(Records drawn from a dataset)
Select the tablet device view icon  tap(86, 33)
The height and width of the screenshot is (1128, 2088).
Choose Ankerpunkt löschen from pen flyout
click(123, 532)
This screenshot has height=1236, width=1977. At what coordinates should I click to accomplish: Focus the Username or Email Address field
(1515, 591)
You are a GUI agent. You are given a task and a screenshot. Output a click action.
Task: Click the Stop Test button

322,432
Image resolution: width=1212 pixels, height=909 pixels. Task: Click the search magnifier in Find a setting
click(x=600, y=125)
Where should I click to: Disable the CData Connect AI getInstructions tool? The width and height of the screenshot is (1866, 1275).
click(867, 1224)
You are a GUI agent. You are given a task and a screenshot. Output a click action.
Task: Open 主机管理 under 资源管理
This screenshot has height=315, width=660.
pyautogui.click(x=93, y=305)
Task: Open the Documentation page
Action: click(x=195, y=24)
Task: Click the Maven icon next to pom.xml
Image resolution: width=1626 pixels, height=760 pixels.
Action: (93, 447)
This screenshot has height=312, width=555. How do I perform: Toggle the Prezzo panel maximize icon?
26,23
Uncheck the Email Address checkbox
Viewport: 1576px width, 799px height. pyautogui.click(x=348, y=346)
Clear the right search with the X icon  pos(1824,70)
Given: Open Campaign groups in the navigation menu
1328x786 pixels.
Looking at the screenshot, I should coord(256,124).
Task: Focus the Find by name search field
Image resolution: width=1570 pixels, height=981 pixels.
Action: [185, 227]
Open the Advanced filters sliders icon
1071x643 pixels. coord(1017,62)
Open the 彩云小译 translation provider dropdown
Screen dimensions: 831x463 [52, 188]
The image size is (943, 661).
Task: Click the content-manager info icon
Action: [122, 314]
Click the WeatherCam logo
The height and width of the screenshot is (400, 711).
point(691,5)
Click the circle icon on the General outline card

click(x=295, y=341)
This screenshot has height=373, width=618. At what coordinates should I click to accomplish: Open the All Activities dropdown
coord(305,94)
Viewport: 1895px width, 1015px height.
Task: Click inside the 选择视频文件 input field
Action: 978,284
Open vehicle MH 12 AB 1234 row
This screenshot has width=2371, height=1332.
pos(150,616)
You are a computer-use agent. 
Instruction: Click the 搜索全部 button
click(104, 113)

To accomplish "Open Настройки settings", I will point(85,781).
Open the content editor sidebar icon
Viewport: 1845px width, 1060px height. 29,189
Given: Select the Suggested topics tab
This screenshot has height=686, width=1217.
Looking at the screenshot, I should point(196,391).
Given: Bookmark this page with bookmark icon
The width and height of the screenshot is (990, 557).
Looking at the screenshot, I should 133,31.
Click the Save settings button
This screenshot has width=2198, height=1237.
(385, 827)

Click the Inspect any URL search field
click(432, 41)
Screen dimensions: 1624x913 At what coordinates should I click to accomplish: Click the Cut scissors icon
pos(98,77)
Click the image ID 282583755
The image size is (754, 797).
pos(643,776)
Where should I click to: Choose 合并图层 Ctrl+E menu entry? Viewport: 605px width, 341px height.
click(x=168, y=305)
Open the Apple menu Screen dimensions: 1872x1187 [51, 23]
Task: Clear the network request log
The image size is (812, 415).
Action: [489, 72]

■ About this task:
Write out, exactly as shown, only the lines running from the one that contains "This screenshot has height=373, width=618." to the last line above.

■ Exercise output:
This screenshot has height=373, width=618. At what coordinates should I click to accomplish: Open the All Activities dropdown
coord(305,94)
Viewport: 1895px width, 1015px height.
Task: Click inside the 选择视频文件 input field
Action: 978,284
Open vehicle MH 12 AB 1234 row
This screenshot has width=2371, height=1332.
pos(150,616)
You are a computer-use agent. 
Instruction: Click the 搜索全部 button
click(104, 113)

To accomplish "Open Настройки settings", I will point(85,781).
Open the content editor sidebar icon
Viewport: 1845px width, 1060px height. 29,189
Given: Select the Suggested topics tab
This screenshot has height=686, width=1217.
Looking at the screenshot, I should point(196,391).
Given: Bookmark this page with bookmark icon
The width and height of the screenshot is (990, 557).
Looking at the screenshot, I should 133,31.
Click the Save settings button
This screenshot has width=2198, height=1237.
(385, 827)

Click the Inspect any URL search field
click(432, 41)
Screen dimensions: 1624x913 At what coordinates should I click to accomplish: Click the Cut scissors icon
pos(98,77)
Click the image ID 282583755
The image size is (754, 797).
pos(643,776)
Where should I click to: Choose 合并图层 Ctrl+E menu entry? Viewport: 605px width, 341px height.
click(x=168, y=305)
Open the Apple menu Screen dimensions: 1872x1187 [51, 23]
Task: Clear the network request log
The image size is (812, 415).
Action: [489, 72]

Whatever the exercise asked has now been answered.